*EXERCISE DATA*
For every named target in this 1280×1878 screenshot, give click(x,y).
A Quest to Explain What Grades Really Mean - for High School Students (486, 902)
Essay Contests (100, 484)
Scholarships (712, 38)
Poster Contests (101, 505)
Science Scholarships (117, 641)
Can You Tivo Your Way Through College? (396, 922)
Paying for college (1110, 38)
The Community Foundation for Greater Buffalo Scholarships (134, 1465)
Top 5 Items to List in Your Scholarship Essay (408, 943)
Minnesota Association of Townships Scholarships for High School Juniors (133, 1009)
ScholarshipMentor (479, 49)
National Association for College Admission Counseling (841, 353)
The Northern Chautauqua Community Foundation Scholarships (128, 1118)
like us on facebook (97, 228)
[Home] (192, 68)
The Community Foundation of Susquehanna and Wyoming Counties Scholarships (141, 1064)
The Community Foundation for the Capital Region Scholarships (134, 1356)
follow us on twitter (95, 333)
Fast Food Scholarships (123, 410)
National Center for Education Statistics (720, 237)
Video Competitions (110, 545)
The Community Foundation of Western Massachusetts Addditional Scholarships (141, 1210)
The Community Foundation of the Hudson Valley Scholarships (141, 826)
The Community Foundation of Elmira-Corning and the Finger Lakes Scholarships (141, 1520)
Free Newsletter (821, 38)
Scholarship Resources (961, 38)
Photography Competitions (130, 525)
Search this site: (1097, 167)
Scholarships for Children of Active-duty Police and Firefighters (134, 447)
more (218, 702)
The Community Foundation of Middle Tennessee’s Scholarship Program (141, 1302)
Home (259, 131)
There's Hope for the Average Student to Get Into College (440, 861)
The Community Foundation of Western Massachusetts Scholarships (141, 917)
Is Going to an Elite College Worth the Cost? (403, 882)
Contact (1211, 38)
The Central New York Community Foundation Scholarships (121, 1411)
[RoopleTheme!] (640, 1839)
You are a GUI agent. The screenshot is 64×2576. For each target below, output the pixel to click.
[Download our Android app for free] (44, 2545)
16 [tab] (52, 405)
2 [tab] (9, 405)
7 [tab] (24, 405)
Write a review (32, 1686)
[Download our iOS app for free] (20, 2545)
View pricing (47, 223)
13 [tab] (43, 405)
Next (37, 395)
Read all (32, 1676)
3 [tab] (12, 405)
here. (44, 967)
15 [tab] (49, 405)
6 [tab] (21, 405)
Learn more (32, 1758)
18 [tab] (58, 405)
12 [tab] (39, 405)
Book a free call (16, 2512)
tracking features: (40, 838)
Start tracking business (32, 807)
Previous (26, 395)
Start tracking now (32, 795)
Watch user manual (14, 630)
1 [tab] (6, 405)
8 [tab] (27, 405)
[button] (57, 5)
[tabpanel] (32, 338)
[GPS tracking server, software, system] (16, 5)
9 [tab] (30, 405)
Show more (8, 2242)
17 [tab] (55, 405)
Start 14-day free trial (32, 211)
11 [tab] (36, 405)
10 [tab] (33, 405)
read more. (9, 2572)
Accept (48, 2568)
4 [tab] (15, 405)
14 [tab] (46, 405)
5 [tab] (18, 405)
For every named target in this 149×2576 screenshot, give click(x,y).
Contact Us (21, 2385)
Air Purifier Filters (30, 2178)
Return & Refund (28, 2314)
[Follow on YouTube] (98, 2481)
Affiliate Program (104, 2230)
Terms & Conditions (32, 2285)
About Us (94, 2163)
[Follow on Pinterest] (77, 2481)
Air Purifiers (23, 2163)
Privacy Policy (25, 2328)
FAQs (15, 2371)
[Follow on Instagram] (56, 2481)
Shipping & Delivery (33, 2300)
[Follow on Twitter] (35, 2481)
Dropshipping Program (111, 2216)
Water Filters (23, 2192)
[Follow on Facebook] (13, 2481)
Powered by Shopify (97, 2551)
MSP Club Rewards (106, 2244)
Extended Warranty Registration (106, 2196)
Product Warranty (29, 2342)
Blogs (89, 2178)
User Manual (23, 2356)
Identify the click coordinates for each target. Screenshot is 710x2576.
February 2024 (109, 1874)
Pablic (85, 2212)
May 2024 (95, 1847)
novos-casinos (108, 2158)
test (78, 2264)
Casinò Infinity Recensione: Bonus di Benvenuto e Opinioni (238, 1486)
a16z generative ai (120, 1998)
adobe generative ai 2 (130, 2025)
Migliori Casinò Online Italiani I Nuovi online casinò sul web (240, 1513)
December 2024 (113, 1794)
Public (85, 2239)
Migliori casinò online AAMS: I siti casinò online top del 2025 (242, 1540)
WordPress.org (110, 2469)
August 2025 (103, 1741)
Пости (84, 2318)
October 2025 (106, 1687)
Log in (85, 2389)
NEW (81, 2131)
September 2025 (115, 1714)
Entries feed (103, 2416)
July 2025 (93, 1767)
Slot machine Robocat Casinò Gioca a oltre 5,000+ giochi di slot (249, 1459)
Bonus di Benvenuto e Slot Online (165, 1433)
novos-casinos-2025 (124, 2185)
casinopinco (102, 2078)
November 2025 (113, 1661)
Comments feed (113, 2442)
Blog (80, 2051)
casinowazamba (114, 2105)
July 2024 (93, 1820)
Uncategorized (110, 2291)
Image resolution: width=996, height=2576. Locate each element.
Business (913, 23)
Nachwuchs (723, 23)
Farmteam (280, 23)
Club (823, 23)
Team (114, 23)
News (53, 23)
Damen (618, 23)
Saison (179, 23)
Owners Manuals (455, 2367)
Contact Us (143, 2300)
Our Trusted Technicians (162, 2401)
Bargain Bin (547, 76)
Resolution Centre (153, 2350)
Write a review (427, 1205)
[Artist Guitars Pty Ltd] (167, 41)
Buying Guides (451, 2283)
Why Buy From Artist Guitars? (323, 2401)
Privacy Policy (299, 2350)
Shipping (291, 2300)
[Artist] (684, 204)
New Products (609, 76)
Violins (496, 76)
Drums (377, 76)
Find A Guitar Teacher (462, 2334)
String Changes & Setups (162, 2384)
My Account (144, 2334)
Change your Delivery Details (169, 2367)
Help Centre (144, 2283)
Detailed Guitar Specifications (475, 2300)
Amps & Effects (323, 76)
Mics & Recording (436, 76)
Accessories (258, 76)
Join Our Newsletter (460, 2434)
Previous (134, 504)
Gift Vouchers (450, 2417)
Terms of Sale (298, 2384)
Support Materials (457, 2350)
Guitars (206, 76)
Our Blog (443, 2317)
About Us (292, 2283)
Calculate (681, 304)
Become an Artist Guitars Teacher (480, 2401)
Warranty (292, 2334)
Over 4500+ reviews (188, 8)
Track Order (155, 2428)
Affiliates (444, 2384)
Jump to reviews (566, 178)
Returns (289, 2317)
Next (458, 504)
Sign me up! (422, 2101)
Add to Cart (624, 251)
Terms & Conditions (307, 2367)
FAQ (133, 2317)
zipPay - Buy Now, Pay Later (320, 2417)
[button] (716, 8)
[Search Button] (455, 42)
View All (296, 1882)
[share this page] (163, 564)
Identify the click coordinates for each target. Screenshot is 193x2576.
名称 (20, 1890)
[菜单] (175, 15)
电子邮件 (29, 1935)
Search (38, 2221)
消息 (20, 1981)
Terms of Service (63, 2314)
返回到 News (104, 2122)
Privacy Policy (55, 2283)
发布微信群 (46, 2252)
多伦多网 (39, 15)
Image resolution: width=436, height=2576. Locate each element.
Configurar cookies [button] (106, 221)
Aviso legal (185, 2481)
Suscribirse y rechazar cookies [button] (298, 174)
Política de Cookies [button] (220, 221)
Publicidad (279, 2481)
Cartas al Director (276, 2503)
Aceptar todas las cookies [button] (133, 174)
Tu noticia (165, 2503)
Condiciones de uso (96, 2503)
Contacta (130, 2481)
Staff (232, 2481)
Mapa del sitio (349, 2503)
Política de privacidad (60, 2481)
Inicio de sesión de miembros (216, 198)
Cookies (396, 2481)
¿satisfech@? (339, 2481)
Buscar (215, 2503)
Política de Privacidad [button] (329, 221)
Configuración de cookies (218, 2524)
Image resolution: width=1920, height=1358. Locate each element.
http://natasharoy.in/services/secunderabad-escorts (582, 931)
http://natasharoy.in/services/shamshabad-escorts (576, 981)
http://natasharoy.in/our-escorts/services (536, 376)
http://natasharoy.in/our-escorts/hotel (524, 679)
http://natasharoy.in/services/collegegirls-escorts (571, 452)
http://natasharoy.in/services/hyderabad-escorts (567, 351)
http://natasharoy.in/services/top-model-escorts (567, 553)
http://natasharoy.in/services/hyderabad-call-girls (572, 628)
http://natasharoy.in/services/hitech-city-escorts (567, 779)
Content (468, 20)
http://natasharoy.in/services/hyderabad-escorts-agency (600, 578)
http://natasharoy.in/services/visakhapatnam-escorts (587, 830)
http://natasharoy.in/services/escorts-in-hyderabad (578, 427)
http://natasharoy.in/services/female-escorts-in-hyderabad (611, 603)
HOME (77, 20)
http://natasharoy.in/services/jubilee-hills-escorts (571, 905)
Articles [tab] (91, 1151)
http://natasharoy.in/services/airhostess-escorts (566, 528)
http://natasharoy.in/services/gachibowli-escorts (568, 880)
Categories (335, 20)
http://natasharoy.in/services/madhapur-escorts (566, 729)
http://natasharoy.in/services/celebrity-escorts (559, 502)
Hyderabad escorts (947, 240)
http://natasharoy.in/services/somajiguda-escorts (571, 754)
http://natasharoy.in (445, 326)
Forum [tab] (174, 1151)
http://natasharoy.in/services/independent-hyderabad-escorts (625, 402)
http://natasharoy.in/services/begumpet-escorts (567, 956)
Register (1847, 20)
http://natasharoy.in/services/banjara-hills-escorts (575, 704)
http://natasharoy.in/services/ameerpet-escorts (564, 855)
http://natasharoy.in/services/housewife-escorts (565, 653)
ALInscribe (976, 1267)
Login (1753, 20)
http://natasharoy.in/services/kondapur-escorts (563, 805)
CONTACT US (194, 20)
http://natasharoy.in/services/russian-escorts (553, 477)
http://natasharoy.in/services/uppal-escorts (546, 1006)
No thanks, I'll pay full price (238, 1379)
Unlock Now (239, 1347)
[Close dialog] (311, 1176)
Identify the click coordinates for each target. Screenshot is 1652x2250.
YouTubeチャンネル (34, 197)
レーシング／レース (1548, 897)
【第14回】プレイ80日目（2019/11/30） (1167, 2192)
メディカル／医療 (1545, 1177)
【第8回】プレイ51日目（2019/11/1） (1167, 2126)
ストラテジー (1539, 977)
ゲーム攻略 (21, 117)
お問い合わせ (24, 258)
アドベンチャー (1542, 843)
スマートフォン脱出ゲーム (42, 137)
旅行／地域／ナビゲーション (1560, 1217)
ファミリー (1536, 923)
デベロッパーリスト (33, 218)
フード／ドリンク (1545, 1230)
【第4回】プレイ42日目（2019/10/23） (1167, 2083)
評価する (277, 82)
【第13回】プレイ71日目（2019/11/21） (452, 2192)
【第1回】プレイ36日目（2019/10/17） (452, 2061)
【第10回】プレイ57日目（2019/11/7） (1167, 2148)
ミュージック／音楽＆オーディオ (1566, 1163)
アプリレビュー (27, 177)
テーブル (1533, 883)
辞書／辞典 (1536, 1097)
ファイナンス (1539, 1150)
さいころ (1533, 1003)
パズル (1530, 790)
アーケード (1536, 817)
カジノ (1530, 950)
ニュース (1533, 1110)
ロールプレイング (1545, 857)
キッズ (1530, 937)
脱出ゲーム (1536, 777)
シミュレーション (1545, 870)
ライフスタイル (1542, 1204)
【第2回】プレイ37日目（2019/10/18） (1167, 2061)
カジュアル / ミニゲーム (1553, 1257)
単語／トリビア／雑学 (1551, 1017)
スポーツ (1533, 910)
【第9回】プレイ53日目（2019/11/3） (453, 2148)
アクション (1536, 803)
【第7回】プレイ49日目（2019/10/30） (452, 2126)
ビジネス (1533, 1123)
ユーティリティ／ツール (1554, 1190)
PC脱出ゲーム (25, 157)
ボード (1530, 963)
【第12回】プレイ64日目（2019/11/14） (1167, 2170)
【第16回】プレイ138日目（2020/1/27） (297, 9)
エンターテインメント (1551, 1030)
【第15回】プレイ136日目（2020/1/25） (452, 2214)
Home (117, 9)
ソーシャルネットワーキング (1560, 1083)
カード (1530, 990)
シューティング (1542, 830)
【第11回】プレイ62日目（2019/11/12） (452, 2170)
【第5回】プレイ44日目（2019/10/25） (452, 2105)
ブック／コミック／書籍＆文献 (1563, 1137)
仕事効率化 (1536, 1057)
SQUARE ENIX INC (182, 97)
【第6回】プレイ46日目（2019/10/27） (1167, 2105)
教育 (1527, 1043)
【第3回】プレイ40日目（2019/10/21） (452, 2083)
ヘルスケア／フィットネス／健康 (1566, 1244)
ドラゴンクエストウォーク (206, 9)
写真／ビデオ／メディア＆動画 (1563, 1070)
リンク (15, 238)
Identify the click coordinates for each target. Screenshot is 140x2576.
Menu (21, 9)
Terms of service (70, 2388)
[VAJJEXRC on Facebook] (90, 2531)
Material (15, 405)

*WORK TO BE COMPLETED*
Give only the lines from the one holding "[share this page] (163, 564)" through the one holding "Política de Privacidad [button] (329, 221)", each restated exactly as it appears above.

*TASK ANSWER*
[share this page] (163, 564)
Identify the click coordinates for each target. Screenshot is 193x2576.
名称 (20, 1890)
[菜单] (175, 15)
电子邮件 (29, 1935)
Search (38, 2221)
消息 (20, 1981)
Terms of Service (63, 2314)
返回到 News (104, 2122)
Privacy Policy (55, 2283)
发布微信群 (46, 2252)
多伦多网 (39, 15)
Image resolution: width=436, height=2576. Locate each element.
Configurar cookies [button] (106, 221)
Aviso legal (185, 2481)
Suscribirse y rechazar cookies [button] (298, 174)
Política de Cookies [button] (220, 221)
Publicidad (279, 2481)
Cartas al Director (276, 2503)
Aceptar todas las cookies [button] (133, 174)
Tu noticia (165, 2503)
Condiciones de uso (96, 2503)
Contacta (130, 2481)
Staff (232, 2481)
Mapa del sitio (349, 2503)
Política de privacidad (60, 2481)
Inicio de sesión de miembros (216, 198)
Cookies (396, 2481)
¿satisfech@? (339, 2481)
Buscar (215, 2503)
Política de Privacidad [button] (329, 221)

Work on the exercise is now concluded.